### Exercise instructions
Read through the listing, and wherever a line holds the word "page", return it.

------------------------------

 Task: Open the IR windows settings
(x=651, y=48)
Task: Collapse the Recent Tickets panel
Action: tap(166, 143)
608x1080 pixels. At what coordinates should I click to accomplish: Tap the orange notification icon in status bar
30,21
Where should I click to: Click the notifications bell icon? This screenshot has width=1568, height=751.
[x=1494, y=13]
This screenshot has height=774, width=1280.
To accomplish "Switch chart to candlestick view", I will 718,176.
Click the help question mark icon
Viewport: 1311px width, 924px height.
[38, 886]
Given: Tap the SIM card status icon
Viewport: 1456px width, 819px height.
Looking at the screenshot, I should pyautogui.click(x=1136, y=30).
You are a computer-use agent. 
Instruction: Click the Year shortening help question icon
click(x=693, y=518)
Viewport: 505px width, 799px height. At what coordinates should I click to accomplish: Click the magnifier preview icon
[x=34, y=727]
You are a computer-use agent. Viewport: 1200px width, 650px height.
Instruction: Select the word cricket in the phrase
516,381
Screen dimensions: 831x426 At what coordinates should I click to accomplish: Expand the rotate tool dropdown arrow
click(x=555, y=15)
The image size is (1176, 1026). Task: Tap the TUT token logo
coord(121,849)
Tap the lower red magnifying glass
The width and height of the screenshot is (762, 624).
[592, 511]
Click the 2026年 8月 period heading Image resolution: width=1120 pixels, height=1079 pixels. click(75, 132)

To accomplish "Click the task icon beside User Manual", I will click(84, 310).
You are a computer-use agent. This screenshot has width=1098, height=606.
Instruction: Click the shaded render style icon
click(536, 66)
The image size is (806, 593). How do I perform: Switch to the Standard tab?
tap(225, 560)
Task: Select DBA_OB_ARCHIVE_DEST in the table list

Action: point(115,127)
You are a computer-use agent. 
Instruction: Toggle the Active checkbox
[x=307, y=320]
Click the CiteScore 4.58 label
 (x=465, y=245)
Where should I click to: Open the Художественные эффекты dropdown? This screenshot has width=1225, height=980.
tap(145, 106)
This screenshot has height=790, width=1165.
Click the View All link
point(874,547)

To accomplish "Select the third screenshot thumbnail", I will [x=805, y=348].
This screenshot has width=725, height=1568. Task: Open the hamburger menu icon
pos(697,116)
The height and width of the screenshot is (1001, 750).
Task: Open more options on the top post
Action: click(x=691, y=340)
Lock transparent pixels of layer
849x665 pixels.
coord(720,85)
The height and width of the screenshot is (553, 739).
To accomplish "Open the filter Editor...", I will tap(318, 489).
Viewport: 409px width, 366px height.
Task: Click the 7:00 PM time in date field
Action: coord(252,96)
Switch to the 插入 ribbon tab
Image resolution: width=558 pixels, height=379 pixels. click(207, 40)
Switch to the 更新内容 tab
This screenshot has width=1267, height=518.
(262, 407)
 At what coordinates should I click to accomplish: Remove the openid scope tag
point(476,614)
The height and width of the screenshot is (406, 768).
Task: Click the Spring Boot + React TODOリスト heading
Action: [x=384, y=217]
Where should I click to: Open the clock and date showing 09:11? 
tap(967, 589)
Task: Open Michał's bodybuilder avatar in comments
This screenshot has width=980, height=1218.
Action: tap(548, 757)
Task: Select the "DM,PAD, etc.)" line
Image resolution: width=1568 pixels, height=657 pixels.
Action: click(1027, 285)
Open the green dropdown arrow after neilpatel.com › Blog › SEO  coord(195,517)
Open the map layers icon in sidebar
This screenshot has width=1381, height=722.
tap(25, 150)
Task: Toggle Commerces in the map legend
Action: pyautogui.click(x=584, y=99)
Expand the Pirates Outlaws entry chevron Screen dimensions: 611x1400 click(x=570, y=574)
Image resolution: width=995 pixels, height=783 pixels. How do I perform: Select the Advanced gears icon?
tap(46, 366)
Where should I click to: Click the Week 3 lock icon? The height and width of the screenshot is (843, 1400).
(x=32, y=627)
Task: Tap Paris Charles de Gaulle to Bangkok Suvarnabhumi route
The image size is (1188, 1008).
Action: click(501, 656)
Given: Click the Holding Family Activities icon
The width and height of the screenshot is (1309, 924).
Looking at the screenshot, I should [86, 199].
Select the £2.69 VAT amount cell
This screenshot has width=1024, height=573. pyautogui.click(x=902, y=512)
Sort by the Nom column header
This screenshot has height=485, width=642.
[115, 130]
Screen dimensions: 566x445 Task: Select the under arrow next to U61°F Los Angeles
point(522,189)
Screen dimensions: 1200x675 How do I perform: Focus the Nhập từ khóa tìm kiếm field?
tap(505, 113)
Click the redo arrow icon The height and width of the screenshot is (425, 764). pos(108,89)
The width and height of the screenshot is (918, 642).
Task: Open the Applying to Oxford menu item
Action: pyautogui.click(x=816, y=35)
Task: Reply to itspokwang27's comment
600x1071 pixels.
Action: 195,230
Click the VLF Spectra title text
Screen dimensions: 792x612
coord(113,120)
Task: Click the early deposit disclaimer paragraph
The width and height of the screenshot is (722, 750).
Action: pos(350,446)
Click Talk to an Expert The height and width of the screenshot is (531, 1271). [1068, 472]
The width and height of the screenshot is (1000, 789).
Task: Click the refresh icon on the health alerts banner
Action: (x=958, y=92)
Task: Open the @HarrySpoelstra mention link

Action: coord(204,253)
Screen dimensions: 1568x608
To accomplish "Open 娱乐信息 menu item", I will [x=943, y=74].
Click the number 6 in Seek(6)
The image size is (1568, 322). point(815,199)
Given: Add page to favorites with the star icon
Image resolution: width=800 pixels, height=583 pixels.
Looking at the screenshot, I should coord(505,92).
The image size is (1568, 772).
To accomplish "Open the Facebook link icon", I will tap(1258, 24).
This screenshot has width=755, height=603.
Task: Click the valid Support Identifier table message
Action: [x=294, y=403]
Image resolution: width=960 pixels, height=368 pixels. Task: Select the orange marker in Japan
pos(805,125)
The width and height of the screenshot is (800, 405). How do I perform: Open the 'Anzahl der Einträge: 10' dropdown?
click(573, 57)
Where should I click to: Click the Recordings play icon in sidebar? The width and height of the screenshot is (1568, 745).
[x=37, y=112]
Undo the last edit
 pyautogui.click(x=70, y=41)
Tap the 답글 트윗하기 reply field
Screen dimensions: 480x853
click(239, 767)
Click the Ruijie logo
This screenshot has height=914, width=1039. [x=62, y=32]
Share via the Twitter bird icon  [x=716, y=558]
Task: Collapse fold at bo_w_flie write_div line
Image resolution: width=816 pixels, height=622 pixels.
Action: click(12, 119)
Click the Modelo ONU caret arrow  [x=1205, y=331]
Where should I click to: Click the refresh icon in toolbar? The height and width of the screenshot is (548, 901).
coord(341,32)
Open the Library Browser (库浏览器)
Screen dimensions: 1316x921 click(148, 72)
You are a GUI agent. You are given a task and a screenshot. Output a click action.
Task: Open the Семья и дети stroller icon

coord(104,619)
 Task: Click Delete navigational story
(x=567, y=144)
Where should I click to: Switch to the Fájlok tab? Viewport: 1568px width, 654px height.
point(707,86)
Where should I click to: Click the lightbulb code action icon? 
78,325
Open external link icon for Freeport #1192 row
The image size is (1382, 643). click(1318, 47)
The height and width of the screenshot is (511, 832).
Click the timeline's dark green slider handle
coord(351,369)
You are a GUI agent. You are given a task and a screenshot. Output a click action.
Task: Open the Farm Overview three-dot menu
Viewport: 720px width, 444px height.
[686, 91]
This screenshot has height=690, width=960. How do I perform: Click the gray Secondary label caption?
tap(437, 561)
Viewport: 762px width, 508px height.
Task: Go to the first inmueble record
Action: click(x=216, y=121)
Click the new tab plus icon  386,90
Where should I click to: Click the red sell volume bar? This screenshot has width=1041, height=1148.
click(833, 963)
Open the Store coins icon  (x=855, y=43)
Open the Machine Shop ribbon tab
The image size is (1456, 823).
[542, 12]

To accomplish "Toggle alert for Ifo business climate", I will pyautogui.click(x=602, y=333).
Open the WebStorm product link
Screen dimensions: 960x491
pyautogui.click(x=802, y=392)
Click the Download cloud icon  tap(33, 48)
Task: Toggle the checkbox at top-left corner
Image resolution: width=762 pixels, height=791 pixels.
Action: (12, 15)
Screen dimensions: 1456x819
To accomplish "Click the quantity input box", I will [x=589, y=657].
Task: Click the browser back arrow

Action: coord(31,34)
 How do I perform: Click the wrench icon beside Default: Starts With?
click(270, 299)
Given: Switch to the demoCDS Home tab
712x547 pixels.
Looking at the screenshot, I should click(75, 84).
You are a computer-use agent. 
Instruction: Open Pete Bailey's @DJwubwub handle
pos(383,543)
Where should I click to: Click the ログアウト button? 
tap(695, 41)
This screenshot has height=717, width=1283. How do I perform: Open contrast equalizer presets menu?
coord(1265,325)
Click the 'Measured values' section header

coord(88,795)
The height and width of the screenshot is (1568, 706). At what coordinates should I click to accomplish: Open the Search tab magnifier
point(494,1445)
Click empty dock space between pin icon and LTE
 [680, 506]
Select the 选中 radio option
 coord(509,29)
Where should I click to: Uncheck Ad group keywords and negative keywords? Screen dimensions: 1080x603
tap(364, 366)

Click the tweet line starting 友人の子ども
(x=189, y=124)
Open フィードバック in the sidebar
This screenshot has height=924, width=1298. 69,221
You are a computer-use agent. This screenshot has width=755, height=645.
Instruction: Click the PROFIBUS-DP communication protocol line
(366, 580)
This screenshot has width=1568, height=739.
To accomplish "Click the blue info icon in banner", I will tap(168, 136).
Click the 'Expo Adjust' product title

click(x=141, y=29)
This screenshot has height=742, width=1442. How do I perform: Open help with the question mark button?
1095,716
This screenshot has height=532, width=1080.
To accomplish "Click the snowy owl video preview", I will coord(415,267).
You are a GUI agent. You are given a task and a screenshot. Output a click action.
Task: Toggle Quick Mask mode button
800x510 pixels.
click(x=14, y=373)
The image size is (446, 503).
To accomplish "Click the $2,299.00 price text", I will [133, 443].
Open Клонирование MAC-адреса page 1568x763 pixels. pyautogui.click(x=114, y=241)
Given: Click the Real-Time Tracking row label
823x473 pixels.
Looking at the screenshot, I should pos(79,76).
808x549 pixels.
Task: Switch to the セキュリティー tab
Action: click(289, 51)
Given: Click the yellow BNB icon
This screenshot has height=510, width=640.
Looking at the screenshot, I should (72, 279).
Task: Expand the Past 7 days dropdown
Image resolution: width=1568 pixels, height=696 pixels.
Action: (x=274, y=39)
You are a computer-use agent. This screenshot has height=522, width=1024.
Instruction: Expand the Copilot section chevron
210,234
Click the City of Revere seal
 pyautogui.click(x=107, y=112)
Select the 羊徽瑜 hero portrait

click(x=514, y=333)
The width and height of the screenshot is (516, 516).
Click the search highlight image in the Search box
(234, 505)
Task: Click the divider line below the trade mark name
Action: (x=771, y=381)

------------------------------

### Task result
Given: Add page to favorites with the star icon
Open Клонирование MAC-адреса page 1568x763 pixels. pyautogui.click(x=114, y=241)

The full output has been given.